CS490-VIZ - Fall 2020
Programming Assignment 3: Networks

Key Dates

Handed out: September 25, 2020
Due date: October 10, 2020 (before 11:59 PM)

Extra Credit Option

Task 5 is optional and counts toward extra credit, namely 30% of the value of this assignment or 4% of the semester grade.

Objectives

This third programming assignment is concerned with networks (aka graphs) and the challenges posed by their effective visualization when they are large (or dense).

Context

The dataset you will use for this project (known as US Air 97) contains the list of all US Air flights in 1997 as a undirected graph linking airports connected by US Air at the time. The individual airports are associated with 2D coordinates ("posx" and "posy"), the name of the corresponding city, state, and country, as well as the associated geospatial coordinates. In addition, each edge is associated with a weight that represents the frequency of the flights between the two cities. Though not huge, the dataset is fairly large from a visualization standpoint with 332 nodes (cities) and 4252 edges. The goal of this project is to allow you to compare several basic graph visualization strategies and to once again see the role that interactivity can play in managing the complexity of the data.

Tasks

Task 1: Basic Graph Visualization (25%)

For the first task, you will be drawing the graph contained in the dataset as nodes and edges. The main challenge in graph drawing is to create a spatial layout that offers a clear view of the connectivity. Instead you will use the graph visualization library of your choice to create a first layout, thereby selecting one that you find effective. In Python, a plethora of packages exist for that purpose (networkx, Cytoscape, Graphviz, etc...) and the layout they produce can be easily imported in a visualization software like Bokeh or Plotly. In a separate visualization, you will represent the graph using the layout corresponding to the (posx, posy) coordinates associated with each city in the input dataset.


Compare the results that you obtained in each case. What are the pros and cons of the layout you obtained with and without using the provided coordinates? Which one do you find superior and why?
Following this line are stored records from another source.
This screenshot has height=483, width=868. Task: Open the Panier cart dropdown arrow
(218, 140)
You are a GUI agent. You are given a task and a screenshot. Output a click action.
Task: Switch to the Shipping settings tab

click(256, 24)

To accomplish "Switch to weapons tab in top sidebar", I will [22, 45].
Deliverables: p3_force_layout.py, p3_xy_layout.py, and answer to questions.

Task 2: Geospatial Visualization (25%)

Given the geographic nature of the nodes in this particular dataset, it is quite natural to try and visualize the graph in its spatial context, namely by mapping each vertex to its geospatial location and showing the graph overlaid on a map of the United States. For this second task, I am asking you to map each city / airport in the dataset to its geospatial coordinates (included in the dataset) and to display the corresponding node / vertex at the matching location on a map. Using this layout, you will visualize the graph and assign to each node a color corresponding to its time zone. A handy package for that is found here. Note that certain states stretch across multiple time zones. In that case, you are free to assign to the corresponding airport the time zone of your choice among the possible choices. Your map of the United States should clearly delineate the border of each state, as shown here. The basic idea consists in using the information contained in bokeh.sampledata.us_states.
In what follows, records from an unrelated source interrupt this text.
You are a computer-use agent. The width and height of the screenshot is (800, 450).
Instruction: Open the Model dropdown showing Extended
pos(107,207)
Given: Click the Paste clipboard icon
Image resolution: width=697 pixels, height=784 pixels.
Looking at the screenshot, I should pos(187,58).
Compare the results you obtained in this task with the ones from the previous task.


Deliverable: p3_geospatial.py, and answer to question above.

Task 3: Encoding Additional Attributes (25%)

The visualizations created so far were mostly limited to the connectivity of the graph and did not represent additional pieces of information available in the dataset. In particular, the weights associated with the edges were not visualized, and neither was the significance of each airport (see possible definitions below).


In this third task, I am asking you to encode the weight of each edge (which corresponds to the frequency of a given flight connection) using both thickness (or width) and color. In addition, you will compute an importance factor for each airport and map that value to the size of the corresponding node representation in your graph visualization. Here, the importance factor will be measured as the sum of the weights of all the edges incident to a given vertex. Note that for the color coding of the edges, you will simply vary the saturation (or opacity) of an edge to represent the associated frequency, whereby higher frequencies should correspond to higher saturation (purer color). Your visualization must include a legend showing the meaning of node sizes (importance factor), edge width and color (frequency). The nodes will be color-coded according to their associated time zone, as in the previous task.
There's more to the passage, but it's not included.